Posted by Dylan Bronstein

Had students happened to be out in the North Woods during the week before school, they might have come across six students doing trail maintenance, removing invasive species, building water bars, and picking up litter with sustainability representatives. These six students are the members of the newest independent study at the College, the Skidmore Student Conservation Core.

North Woods, much to the surprise of many younger students, isn't just a collection of apartments that house upperclassmen.

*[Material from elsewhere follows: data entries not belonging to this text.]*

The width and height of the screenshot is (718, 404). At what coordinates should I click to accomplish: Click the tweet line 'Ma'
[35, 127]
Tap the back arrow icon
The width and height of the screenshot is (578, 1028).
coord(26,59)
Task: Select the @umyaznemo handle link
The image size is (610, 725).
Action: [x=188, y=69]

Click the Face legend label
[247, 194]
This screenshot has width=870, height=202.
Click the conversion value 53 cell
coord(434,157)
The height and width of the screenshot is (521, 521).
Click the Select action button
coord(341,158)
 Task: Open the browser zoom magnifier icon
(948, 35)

It's also the name that groups such as the Friends of North Woods and Sustainability Stewards use to refer to the 170 acres of woodland located north of campus.

Spearheaded by Sustainability Coordinator Riley Neugebauer, the Skidmore Student Conservation Core, or SSCC, will enter its first semester of existence since its theoretical inception almost a year ago as a group designed to provide students with a two credit independent study focused on sustainability and conservation.

"We were talking about ways to get students more involved in some of the on-campus hands activities related to land conservation and trail maintenance in the North Woods," Neugebauer said. "We have a living laboratory that is the North Woods, and I wanted to turn that into a learning opportunity as well as something practical. Students get practical skills and it supports the work that I do, which helps make the North Woods a more useable space."

Students registered for the SSCC independent study will learn conservation and sustainability techniques that they will use if they plan on pursuing any type of career in the environmental sciences.

Though the SSCC spends much of its time in the woods, the group demonstrates a fair amount of involvement on campus as well. Thomas Wessels, an ecologist and author, is scheduled to come to the College to give a lecture at 7 p.m. on Sept. 19 in Filene. This event will be co-sponsored by the SSCC along with the Environmental Studies Program and Sustainable Skidmore.

Lectures that bring ecologists and conservationists to Skidmore represent one of the many goals of the SSCC that enhance the group's own knowledge of conservation, as well as that of the campus community.